Your task is to copy the lines of the data below from the line holding "Given: Open the gamepad key mapping tool" through the line holding "Click the 处罚日期", inclusive, exactly and with nothing added.

── EXERCISE MATERIAL

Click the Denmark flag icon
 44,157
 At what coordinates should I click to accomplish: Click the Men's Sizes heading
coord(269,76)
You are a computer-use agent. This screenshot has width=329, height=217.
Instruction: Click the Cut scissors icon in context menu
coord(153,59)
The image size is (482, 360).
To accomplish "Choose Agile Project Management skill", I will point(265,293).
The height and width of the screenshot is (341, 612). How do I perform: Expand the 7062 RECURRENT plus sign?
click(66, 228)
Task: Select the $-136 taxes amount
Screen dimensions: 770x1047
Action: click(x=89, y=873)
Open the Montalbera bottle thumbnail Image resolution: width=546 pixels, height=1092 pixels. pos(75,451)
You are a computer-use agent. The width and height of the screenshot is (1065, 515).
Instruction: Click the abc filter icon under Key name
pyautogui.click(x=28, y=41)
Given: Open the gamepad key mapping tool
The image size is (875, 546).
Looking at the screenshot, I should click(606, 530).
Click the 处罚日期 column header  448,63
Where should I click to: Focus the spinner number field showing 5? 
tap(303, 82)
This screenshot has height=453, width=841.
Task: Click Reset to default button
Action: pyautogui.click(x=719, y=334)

────
── EXERCISE MATERIAL

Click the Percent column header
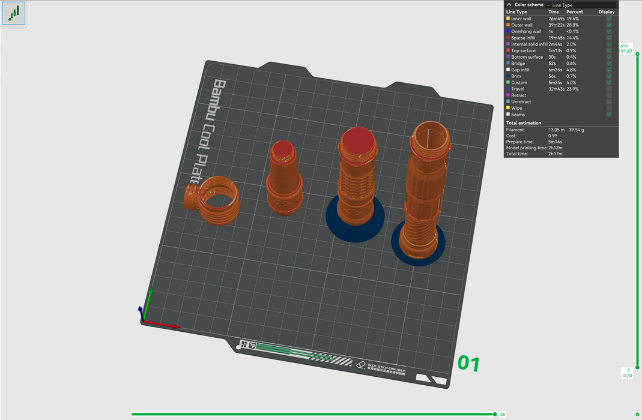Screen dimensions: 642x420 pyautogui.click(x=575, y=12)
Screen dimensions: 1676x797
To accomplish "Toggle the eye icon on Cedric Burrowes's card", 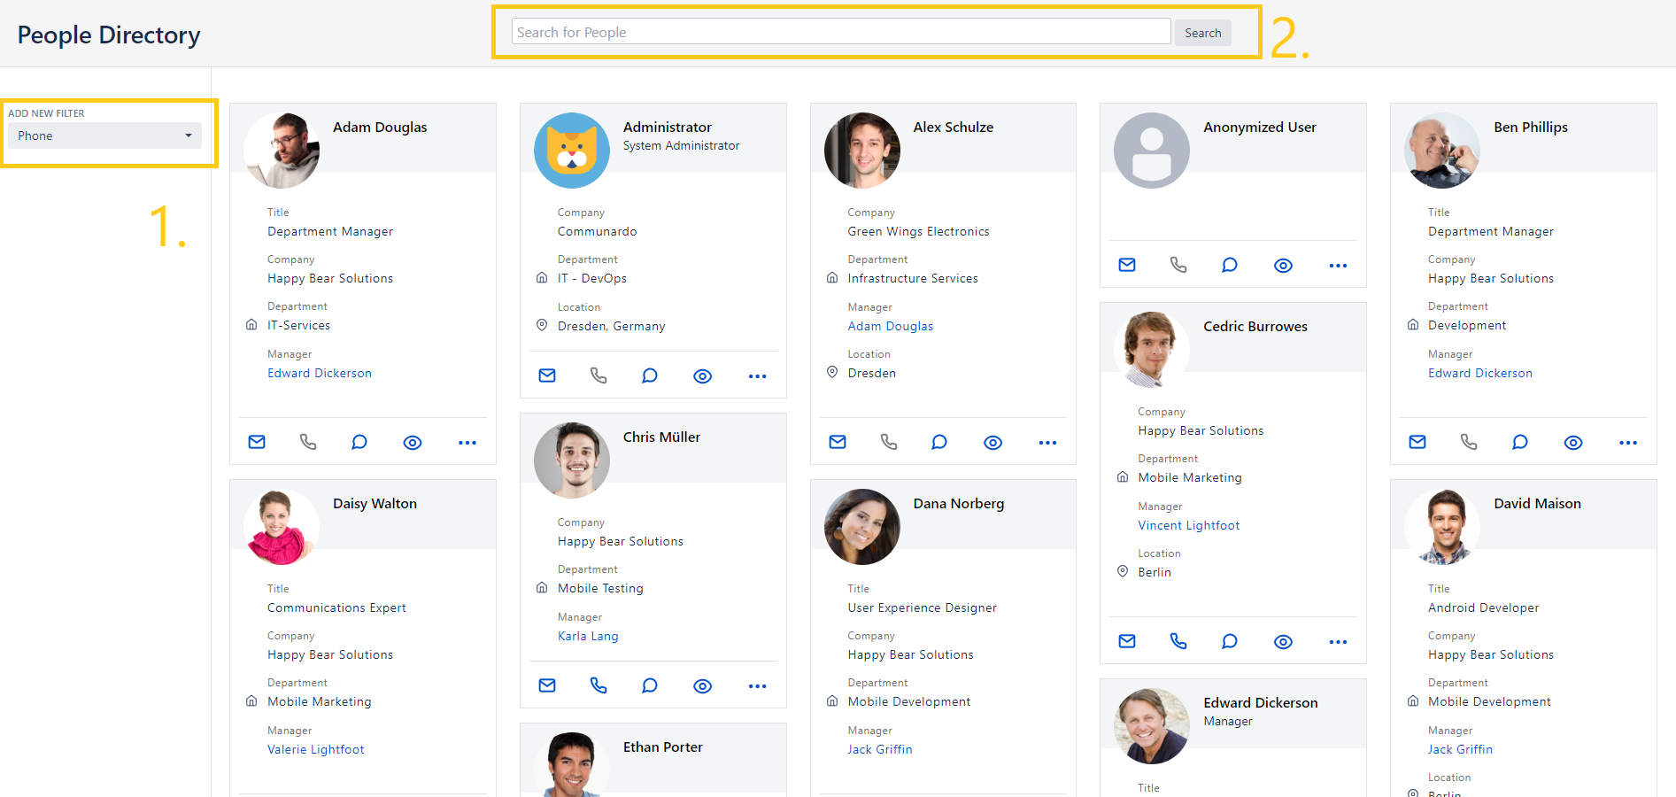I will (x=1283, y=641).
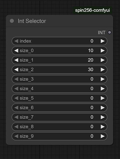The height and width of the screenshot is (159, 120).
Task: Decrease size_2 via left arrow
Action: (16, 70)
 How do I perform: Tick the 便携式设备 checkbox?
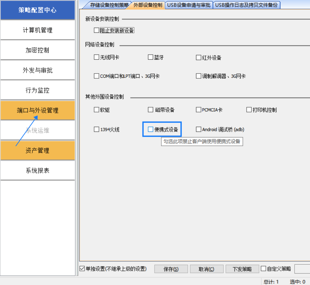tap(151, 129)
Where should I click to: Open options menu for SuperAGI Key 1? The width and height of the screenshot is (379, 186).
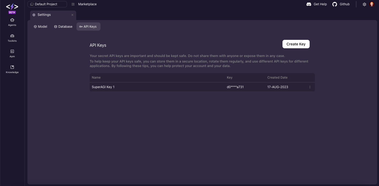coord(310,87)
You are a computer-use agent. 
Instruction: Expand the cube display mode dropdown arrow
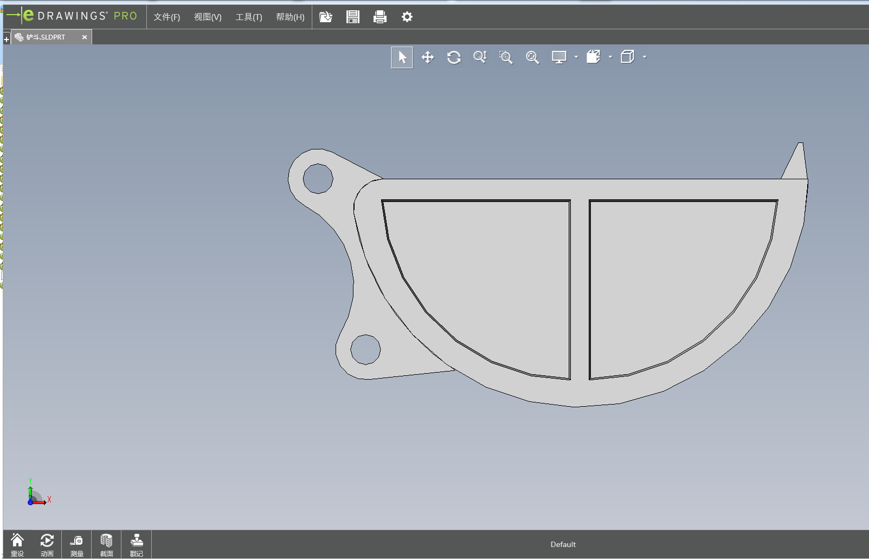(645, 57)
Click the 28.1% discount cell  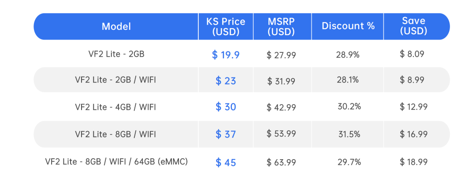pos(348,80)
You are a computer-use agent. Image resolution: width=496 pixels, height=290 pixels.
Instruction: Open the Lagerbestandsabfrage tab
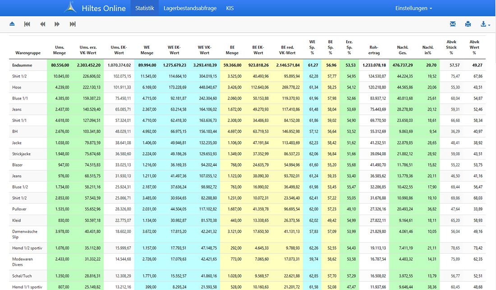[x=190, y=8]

────

** SOLUTION **
Given: Open the gamepad key mapping tool
The image size is (875, 546).
Looking at the screenshot, I should click(606, 530).
Click the 处罚日期 column header  448,63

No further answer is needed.